La réunion des trois ministres russe, azerbaïdjanais et arménien des Affaires étrangères à Moscou laisse les Kharabatsis face à eux-mêmes et à Bakou.
Par Olivier Merlet
« La partie arménienne comprend la nécessité de convaincre les Arméniens du Haut-Karabakh de rencontrer les représentants azerbaïdjanais dès que possible pour convenir des droits découlant de la législation pertinente et des obligations internationales (en l'occurrence celles de l'Azerbaïdjan), y compris les nombreuses conventions visant à garantir les droits des minorités nationales. La partie azerbaïdjanaise est prête à fournir les mêmes garanties sur une base de réciprocité à l'égard des personnes vivant sur son territoire. Les Arméniens sont prêts à faire de même en ce qui concerne l'application de toutes les conventions aux citoyens résidant en République d'Arménie ».

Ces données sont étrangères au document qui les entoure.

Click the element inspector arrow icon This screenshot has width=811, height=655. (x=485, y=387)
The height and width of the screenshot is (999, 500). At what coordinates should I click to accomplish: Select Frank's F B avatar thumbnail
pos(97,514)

Ainsi s'exprimait hier soir le ministre russe des Affaires étrangères, en clôture de la rencontre tripartite qui se tenait dans la capitale russe ce 25 juillet. L'espoir (le pis-allé) d'une reprise en main de Moscou sur la situation au Karabagh semble bel et bien disparu. Si le communiqué officiel souligne de nouveau « la nécessité du déblocage rapide du corridor de Lachin et du rétablissement d'une vie normale pour la population du Haut-Karabakh », Moscou se range désormais et pour de bon au discours officiel tenu par Bakou depuis des mois, à savoir l'assurance, selon la capitale azerbaïdjanaise, de toutes ses dispositions légales visant à garantir le droits de ses minorités nationales. Les propos de Sergeï Lavrov sont clairs, l'évocation d'une « base de réciprocité » l'est beaucoup moins en revanche, ne serait-ce qu'au regard de la situation actuelle et contemporaine en Arménie et au Sud-Caucase.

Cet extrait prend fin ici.